A description of the terms and conditions of the Change in Control Plan, as well as information about the estimated payments and benefits that the Named Executive Officers would have been eligible to receive as of December 31, 2015, are set forth in Potential Payments Upon Termination or Change in Control” below.

30


Other Compensation Policies
Stock Ownership Guidelines
We believe that stock ownership by our Named Executive Officers and the members of our Board of Directors is important to link the risks and rewards inherent in stock ownership of these individuals and our stockholders. In January 2015, our Board of Directors adopted executive officer stock ownership guidelines requiring each individual serving as an executive officer to maintain beneficial ownership of a minimum dollar amount of shares of our common stock. For the purposes of determining stock ownership levels, the following forms of equity interests in our Company are included: shares owned outright by, or held in trust for the benefit of, the executive officer or his or her spouse or children; shares held through a fund or other entity as to which the executive officer has control; shares of our common stock, stock units or other stock equivalents obtained through the exercise of stock options or vesting of Company equity awards; vested equity awards granted under our equity plans; and other stock or stock equivalent awards determined by the Compensation Committee.
These stock ownership guidelines are intended to create a clear standard that ties a portion of these individuals’ net worth to the performance of our stock price. Each executive officer has five years from the date he or she becomes subject to the stock ownership guidelines to achieve compliance with the guidelines. The current ownership levels specified by these guidelines require each Named Executive Officer to maintain a minimum level of stock ownership equal to four times his annual base salary.
The current ownership levels of the Named Executive Officers as of the end of 2015 compared to the minimum required level of ownership to be effective January 2020 are as follows:
Named Executive Officer
 
Minimum Required Level of Stock Ownership (Effective 2020)
 
Requirement Met
Gary S. Guthart
 
$
2,700,000

 
Yes
David J. Rosa
 
$
2,000,000

 
Yes
Salvatore J. Brogna
 
$
1,880,000

 
No
Marshall L. Mohr
 
$
1,840,000

 
Yes
Mark J. Meltzer
 
$
1,600,000

 
Yes
Jerome J. McNamara (1)
 
N/A
 
N/A
 
(1)
In connection with his change in role to Senior Advisor, Commercial Operations, effective July 1, 2015, Mr. McNamara was no longer subject to the stock ownership guidelines for executive officers.

(Supplied information):
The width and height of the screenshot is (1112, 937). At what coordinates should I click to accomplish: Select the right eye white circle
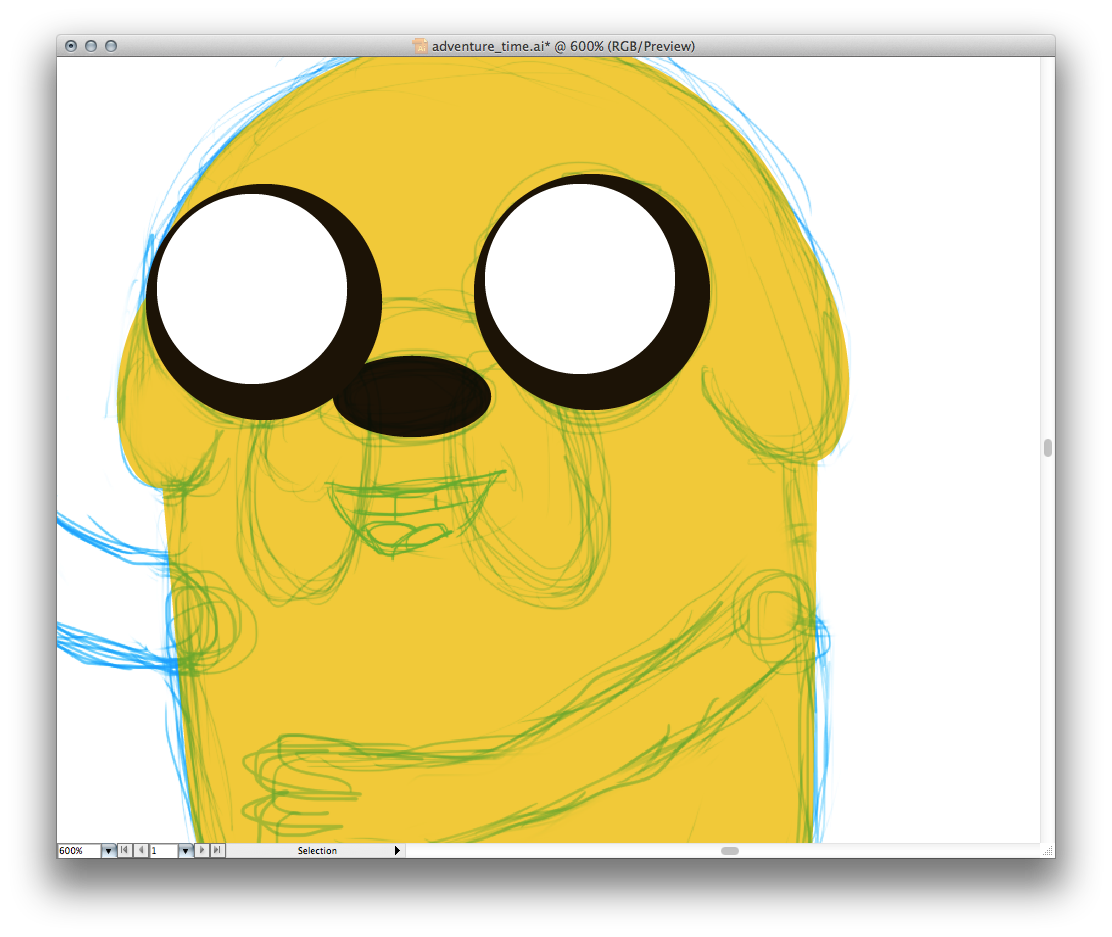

(Exercise task):
Could you pick up the passage on executive stock ownership guidelines after its final sentence and continue writing it?

(Answer for the task):
Compensation Recovery Policy
Currently, we have not implemented a policy regarding retroactive adjustments to any cash or equity-based incentive compensation paid to our executive officers and other employees where the payments were predicated upon the achievement of financial results that were subsequently the subject of a financial restatement. We intend to adopt a general compensation recovery (“clawback”) policy covering our annual and long-term incentive award plans and arrangements once the SEC adopts final rules implementing the requirement of Section 954 of the Dodd-Frank Act.
Derivatives Trading, Hedging, and Pledging Policies
Our Insider Trading Policy provides that no employee, officer, or director may acquire, sell, or trade in any interest or position relating to the future price of Company securities, such as a put option, a call option or a short sale (including a short sale “against the box”), or engage in hedging transactions (including “cashless collars”). In addition, our Insider Trading Policy provides that no employee, officer, or director to may pledge Company securities as collateral to secure loans. This prohibition means, among other things, that these individuals may not hold Company securities in a “margin” account, which would allow the individual to borrow against their holdings to buy securities.
Tax and Accounting Considerations
Deductibility of Compensation
Section 162(m) of the Code generally disallows public companies a tax deduction for federal income tax purposes of remuneration in excess of $1 million paid to the chief executive officer and each of the three other most highly-compensated executive officers (other than the chief financial officer) in any taxable year. However, remuneration in excess of $1 million may generally be deducted if it is qualified performance based compensation within the meaning of Section 162(m) of the Code. In this regard, the compensation income realized upon the exercise of stock options granted under a stockholder-approved stock

31


option plan generally will be deductible so long as the options are granted by a committee whose members are non-employee directors and certain other conditions are satisfied.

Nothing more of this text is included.